首位DREAMSを追いかけるLegitはMESSENGERSと対戦した。作品テーマは「Electro Hop」。リーダーのTAKUMIによれば「ポップ(ポッピン)とヒップホップを融合させた作品」だ。
「スキルを織り交ぜながら僕らにしかできない演出、表現方法を追求しました」
そうTAKUMIが振り返ったように、電流が流れる音に合わせて8体のダンスマシーンが起動。Legitらしいエレクトロの音楽に乗り、一糸乱れぬフォーメーション、シンクロパフォーマンスを披露してみせた。ピンスポットライトに照らされたATOがステージ中央へと移動。ここでエースパフォーマンスかと思わせたが、一旦暗闇の中へ移る。そこからメンバーをかき分けながら、センターポジションに舞い戻る。ATOは止め、決めを駆使して自身の高いダンススキルを披露した。
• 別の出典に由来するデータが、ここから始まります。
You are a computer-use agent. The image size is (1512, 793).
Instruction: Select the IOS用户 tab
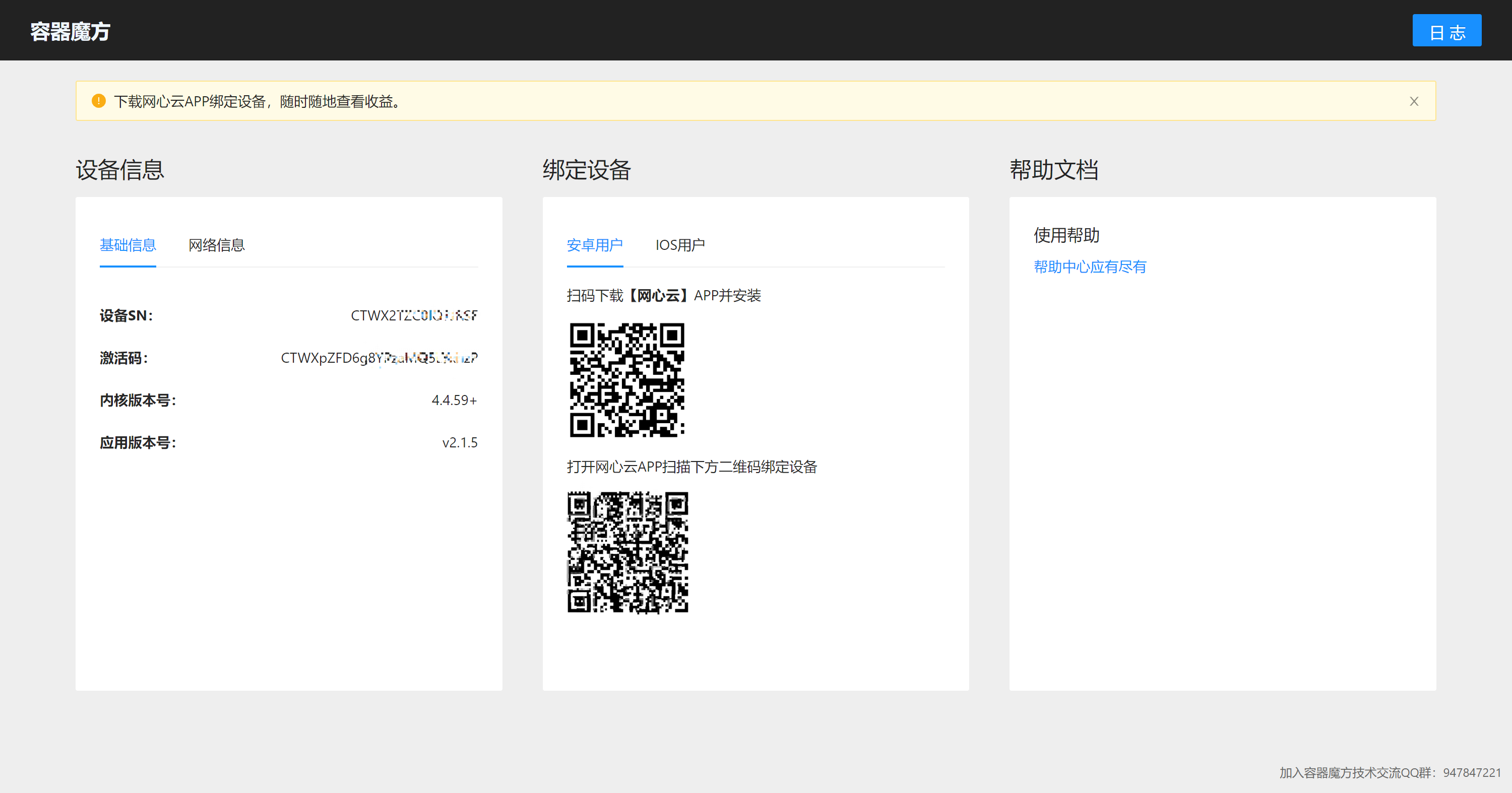[x=680, y=245]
後攻のMESSENGERSは「PLANET JAZZ」を作品テーマに8人が惑星のように舞った。ジャッジの結果は4対2でLegit。「オーディエンス」「エースパフォーマンス」こそ取られたが、「テクニック」「ステージング」「コレオグラフィー」「シンクロパフォーマンス」を取った。「DYMさんはここまでずっとテクニック項目を取り続けていた。そこで僕たちがテクニックを取り、勝ちに繋げられたことは大きいと思います」とTAKUMI。ハイレベルなダンステクニックで会場を常に沸かせるMESSENGERSから「テクニック」項目を奪えたことは、この先の自信にも繋がるはずだ。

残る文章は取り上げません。